一般に、「法をたんなる意思にもとづくものとする、この法律学の幻想は所有関係がさらに発展していくうちに、誰かがとうの物件を現実的にもつこともなしに、この物件にたいする法的権限をもつことができるという幻想に必然的につうじていく」(ドイツ・イデオロギー「フォイエルバッハ」)ような活動圏に身をおく法曹関係者は、自らの陥り易い法律学的幻想によほど自覚的でなくてはならないのであるが、demo氏にはその意思も姿勢も全くみられない。あるのは、進歩的・革新的人士への一方的なデマや中傷、攻撃を「報道の自由」、「言論の自由」の名の下に欲しいままに繰り返す、ブルジョアマスコミや御用評論家の最も醜悪な部分とウリ二つとなった開き直りと論証なき独断への固執だけである。
問題は簡単、明瞭である。
①党員研究者・犬丸義一氏に、大会終了後の現在、大会決定に反する発言(つまりはdemocrat氏への反論)をする自由や権利、それも「公的(公開の)言論空間」におけるそれの行使が、理論的にも実践的にも保障されているのか否か?
②党の民主集中制への批判を行っていた左翼弁護士が、①の事実についての認識が不能というような事態を想定できようか否か?
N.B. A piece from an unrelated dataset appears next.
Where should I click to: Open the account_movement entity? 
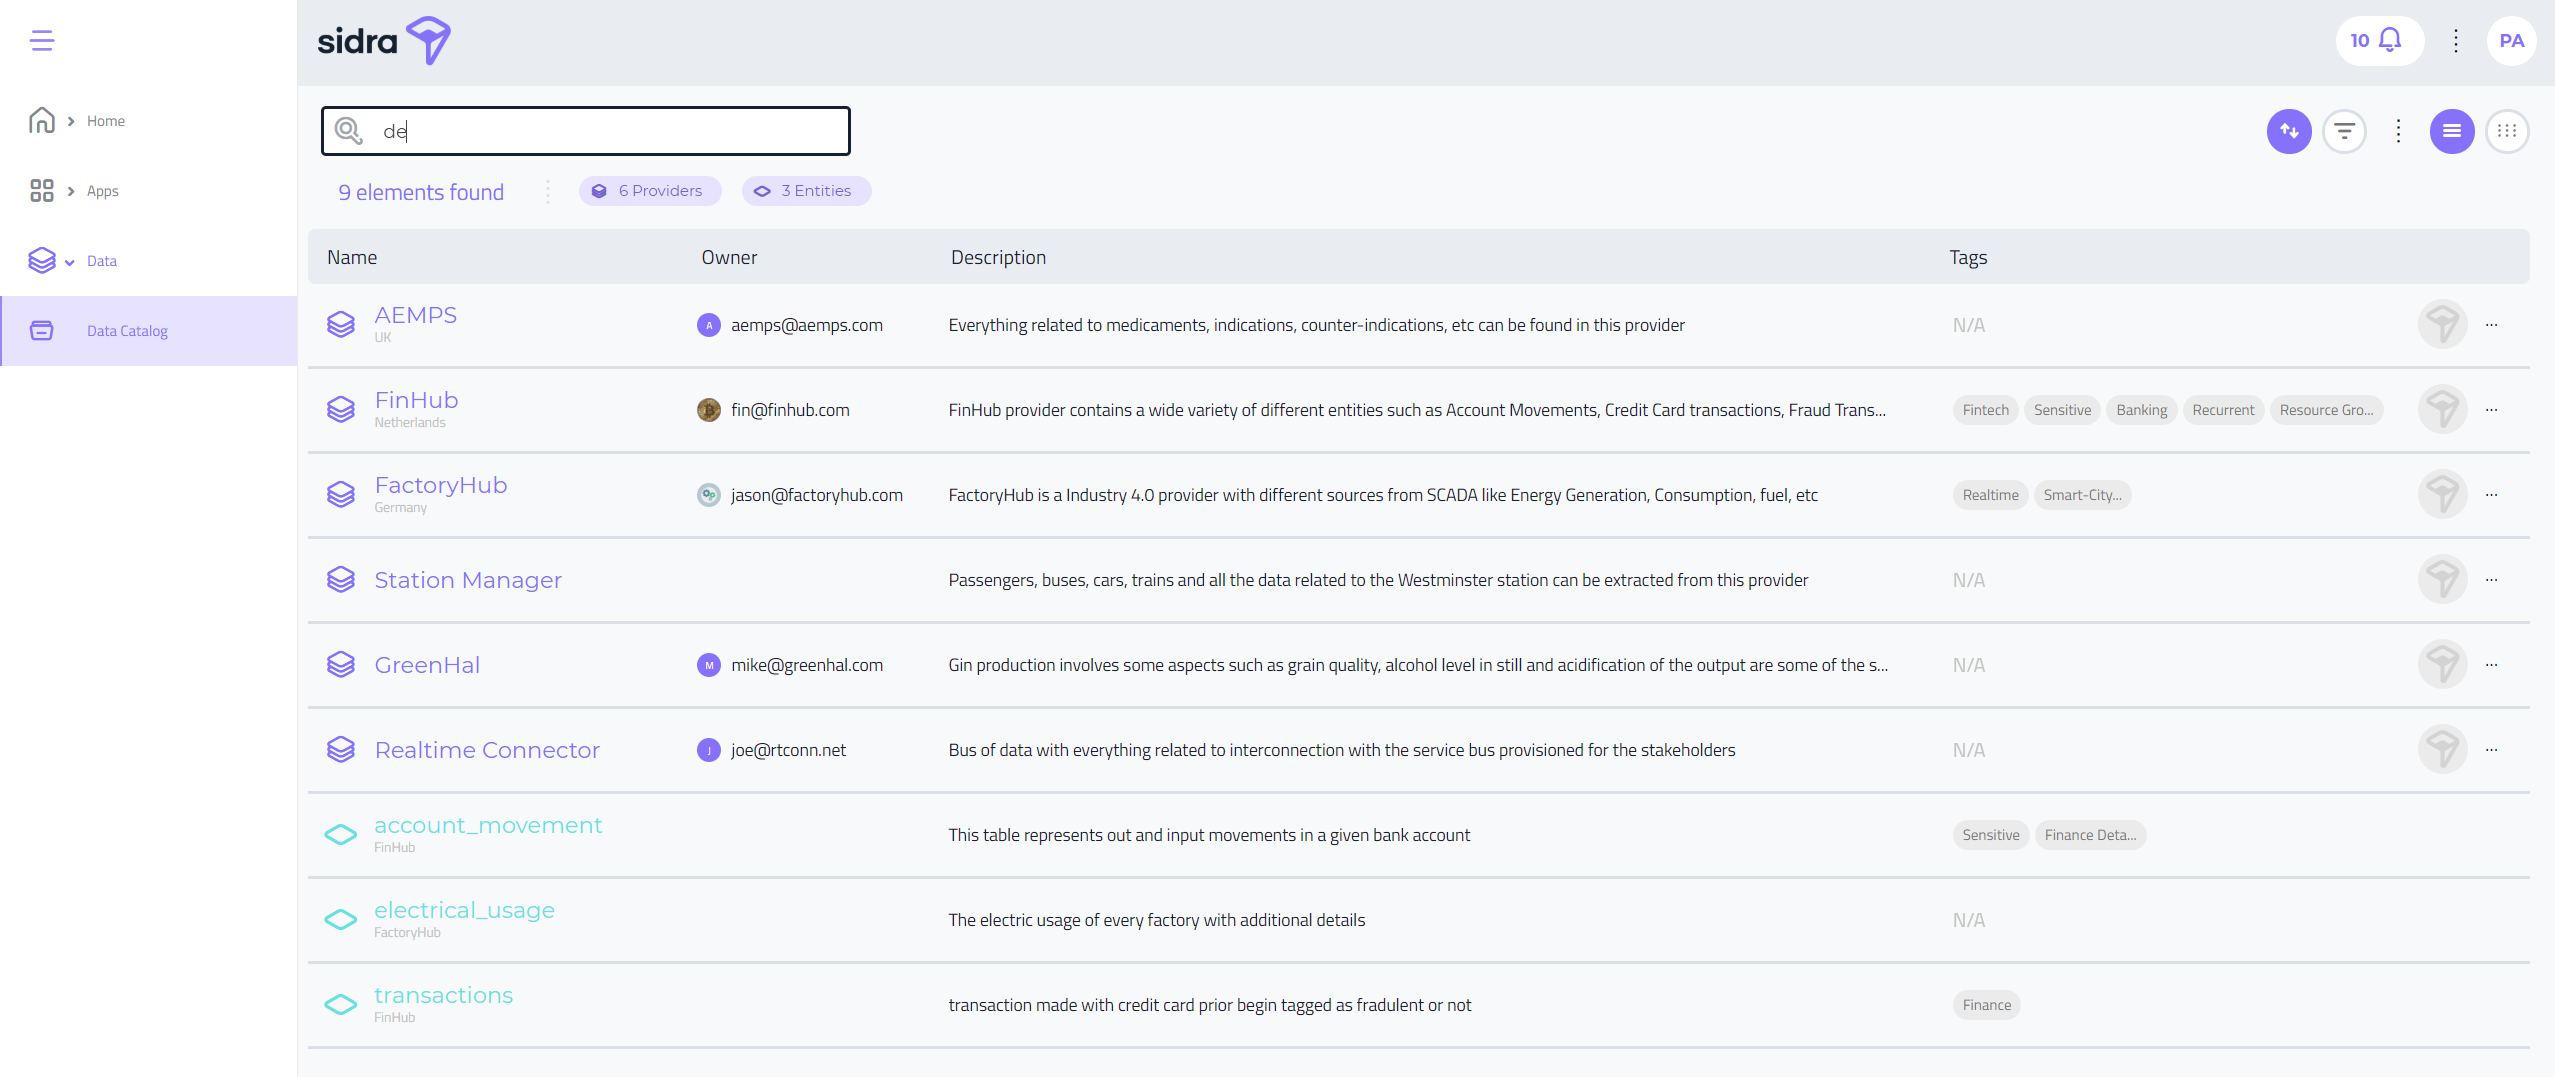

③にも拘らず、存命中のその批判対象者へ公開の言論空間で一方的批判(矮小化した中傷含む)を加えることが、A.民主的・革新的陣営の一員を僭称する論者として許されるのか否か?B.一般社会の常識(=社会的承認)としても左翼人として許容されるのか否か?
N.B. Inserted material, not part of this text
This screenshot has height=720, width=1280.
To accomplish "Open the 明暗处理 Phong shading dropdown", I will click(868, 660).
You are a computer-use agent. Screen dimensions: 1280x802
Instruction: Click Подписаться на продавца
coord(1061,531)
④「自由」や「権利」を主張する法曹界の「正義の人」?は、法規範として明文化されていない、いわゆるモラルやマナー(階級的なそれらも含む)については、「権利」「自由」制限的なものとしても一顧だにしなくて良いものなのか否か?(ブルジョア法至上主義の採否)
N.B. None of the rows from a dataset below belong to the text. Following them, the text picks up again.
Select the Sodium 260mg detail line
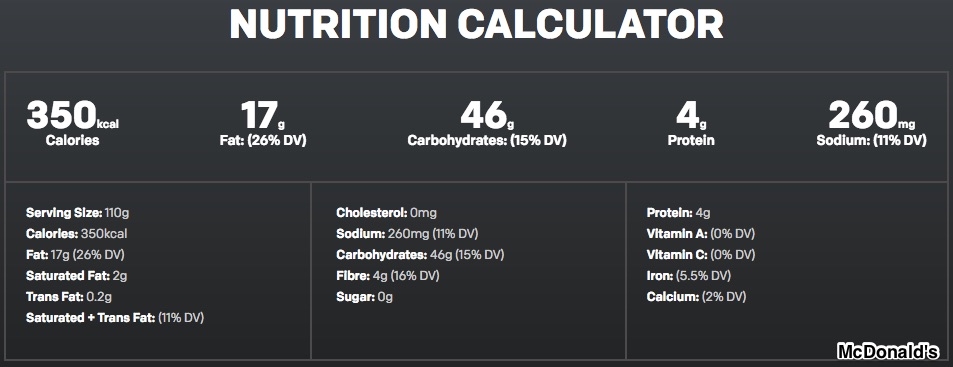click(x=407, y=233)
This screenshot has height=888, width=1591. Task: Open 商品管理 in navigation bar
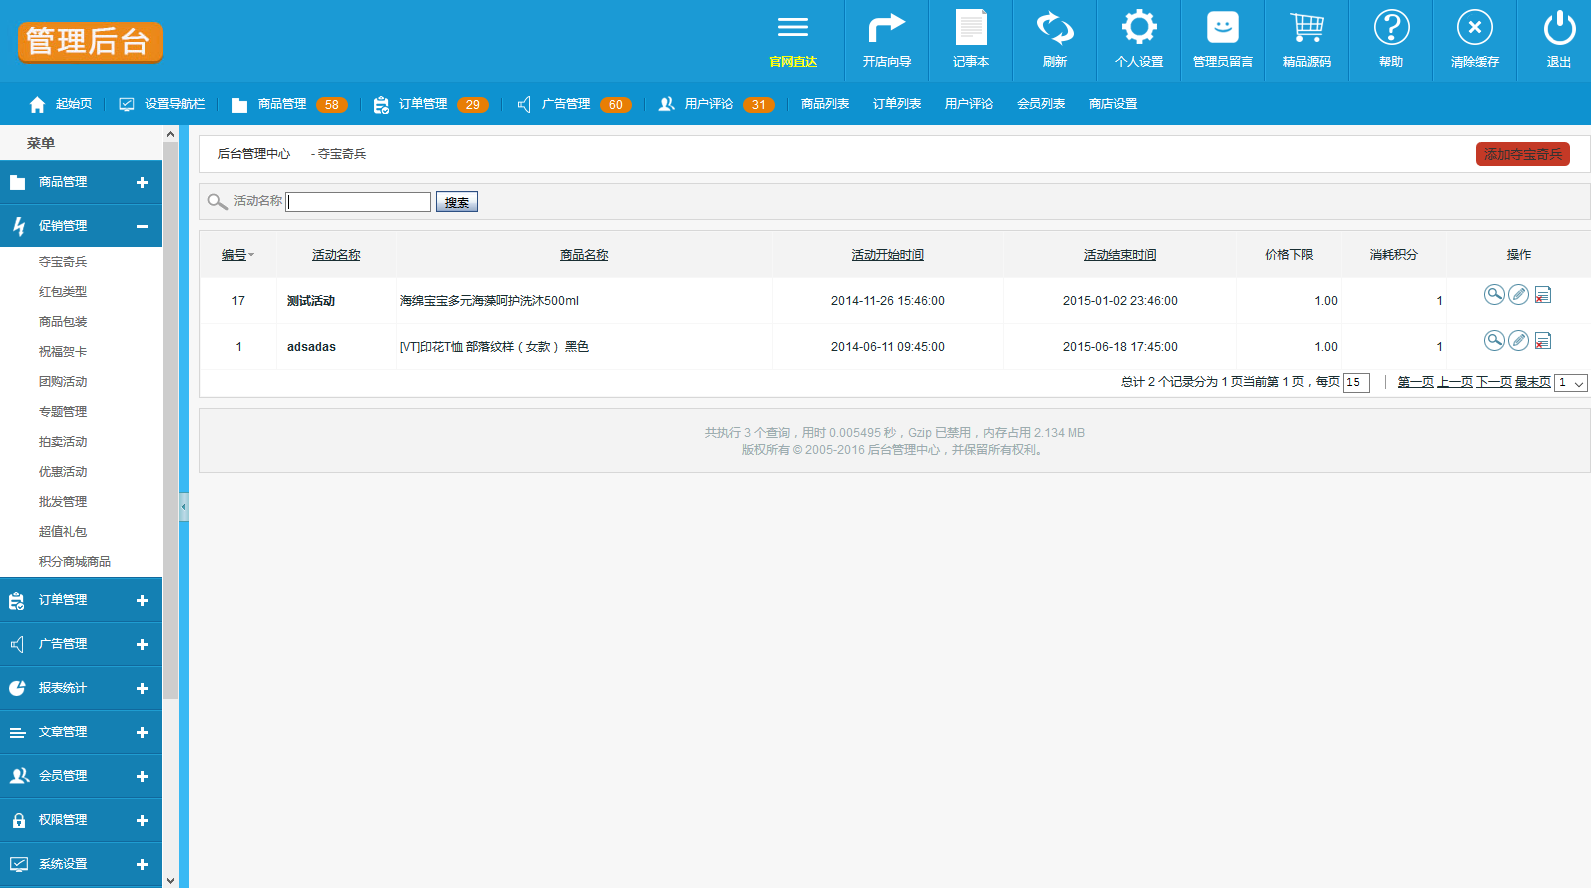(282, 104)
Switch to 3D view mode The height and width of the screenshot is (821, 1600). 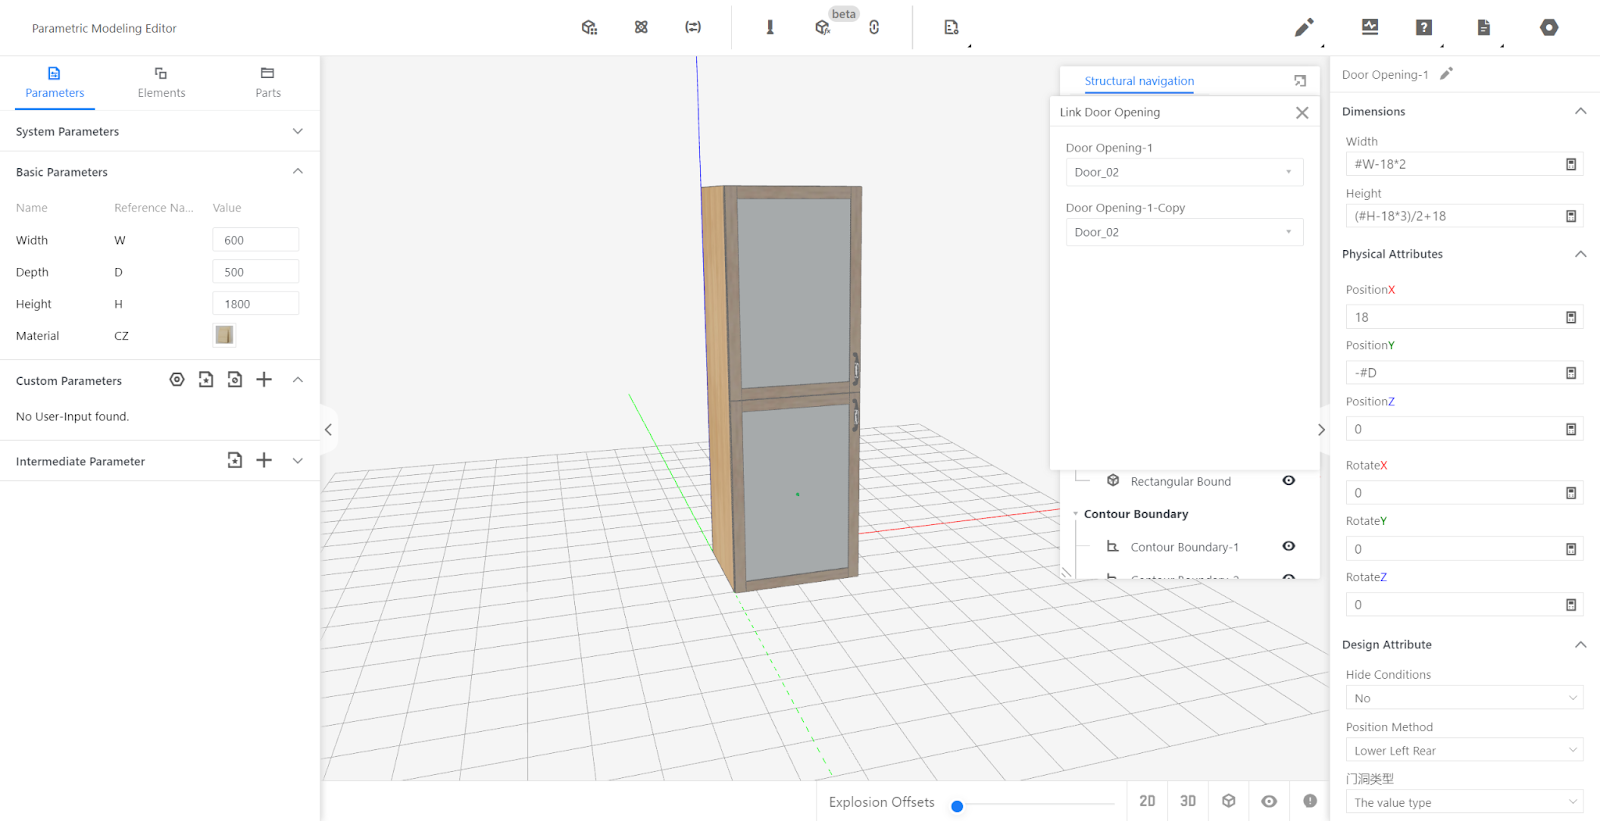click(x=1188, y=801)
⑤④において現存する明文法以前的社会規範が未来の法規範(明文法)にならないなどと断言できるのか否か?(社会進歩の観点、立場の有無)
⑥法的諸関係をその発生基盤たる生産関係と媒介するものは何かということについて認識しているのか否か?(『資本論』第1部第2章を参照あれ)
⑦犬丸氏や「さざ波」に集う同志達は社会的および党内的にみて強者か?弱者か?
そして最後に、
⑧democrat氏なる覆面批判者は、本当に左翼弁護士なのか否か?
以上である。
上記諸論点への回答、態度表明を一切行わず(二転三転はさせているが)、何とかの一つ覚えのごとく論拠なき「言論の自由」(というゲバ棒)をあたり構わず振り回す人間が、まともな左翼人士や法曹人であろうはずがないことは、もはや明白ではないか。
読者諸兄のご意見をお待ち申し上げております。